So “Shakespeare” Wrote for the Page as well as the Stage? Well, then, Who was “Shakespeare”?

     First Folio - 1623

First Folio – 1623

Wandering through the web the other day, I paused to read something in “ Shakespeare” under a heading about theater in Shakespeare’s time.  “It’s a sad fact that today we normally study Shakespeare’s plays out of a book,” the writer explained, “but it’s important to remember that the Bard wasn’t writing for today’s literary audience; he was writing for the masses, many of whom couldn’t read or write.”

Then, later, I came upon the Amazon site for the book Shakespeare as Literary Dramatist by Lukas Erne, now in a new edition after ten years; and the blurb explained that this “groundbreaking study argues that Shakespeare, apart from being a playwright who wrote theatrical texts for the stage, was also a literary dramatist who produced reading texts for the page.”

Hmmm … So which was it?

It seems to me that we have an example, here, of how the world of Shakespearean study is inevitably changing and almost imperceptibly moving toward recognizing Edward de Vere, Earl of Oxford as the true author of the great works.  In that view, the seeming contradiction presented above is explained logically by realizing that Oxford — during the 1590s, and up to his death in 1604 — was a virtual recluse busily rewriting and revising his stage works.  Many of those plays were being performed, but at the same time he was transforming them into masterpieces of dramatic literature, for readers of his own time and in the future.
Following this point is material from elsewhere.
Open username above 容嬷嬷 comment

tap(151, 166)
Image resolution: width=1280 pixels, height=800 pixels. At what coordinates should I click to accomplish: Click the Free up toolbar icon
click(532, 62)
Otherwise, let’s face it – work being done by scholars such as Lukas Erne can only threaten the traditional conception of the busy dramatist turning out play after play with the only objective being to have it ready for actors to perform on the stage.  In the first place, that fellow of the orthodox view had no time to produce “reading texts for the page.”
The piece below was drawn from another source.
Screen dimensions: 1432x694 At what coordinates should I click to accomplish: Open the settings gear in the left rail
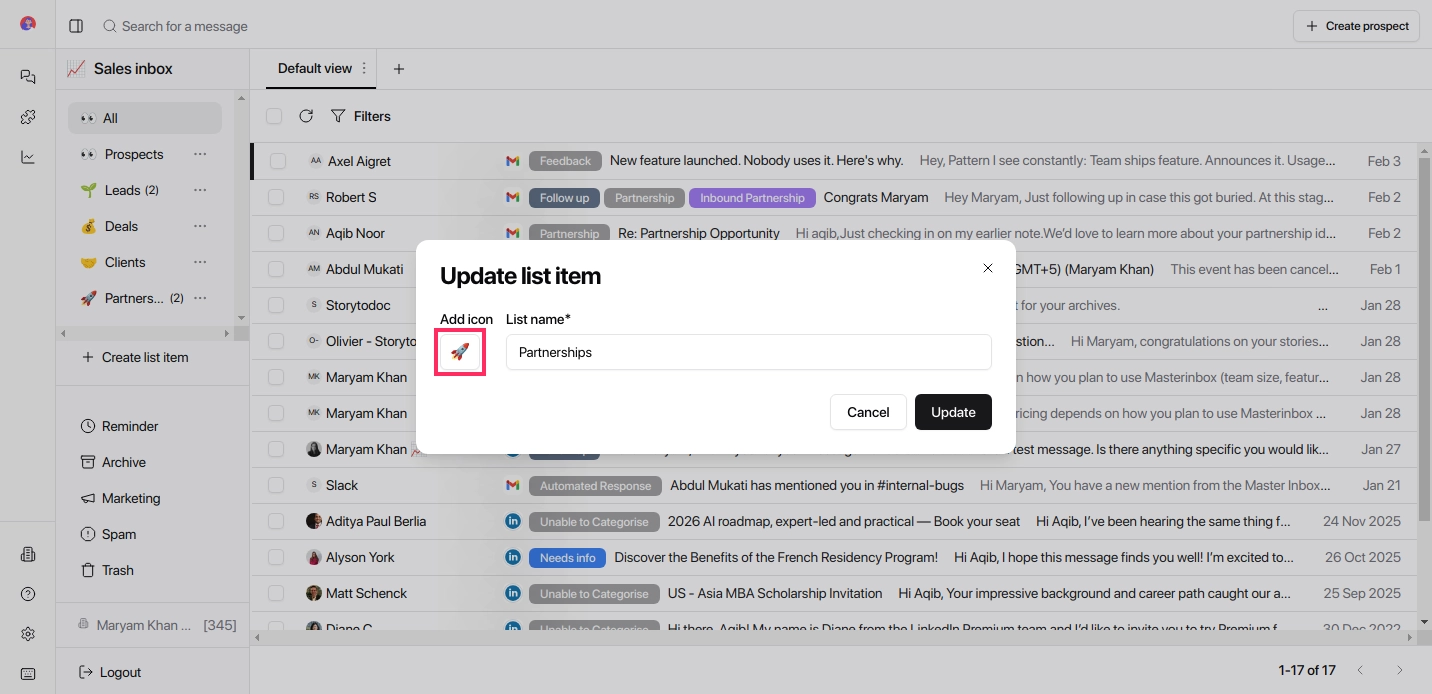27,633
“Examining the evidence from early published playbooks, Erne argues that Shakespeare wrote many of his plays with a readership in mind and that these ‘literary’ texts would have been abridged for the stage because they were too long for performance.”

Oh, come on, please!  That statement has it entirely backwards!  Sure, that may have been part of the way it worked if Oxford was the playwright; but the Stratford man would never have written a literary text that would have to be “abridged for the stage”!   Remember how he was said to be “indifferent” to the appearances of his plays in print?

But Lukas Erne is surely on the right track.  And works like Shakespeare as Literary Dramatist, first published in 2003, will follow the track right to the Earl of Oxford.

I encourage readers of this blog to check out the various “reviews” on Amazon, many with clear recognition that our view of the author and his work must now change.  The scholars must now bend with the winds of that change.  Bend or break…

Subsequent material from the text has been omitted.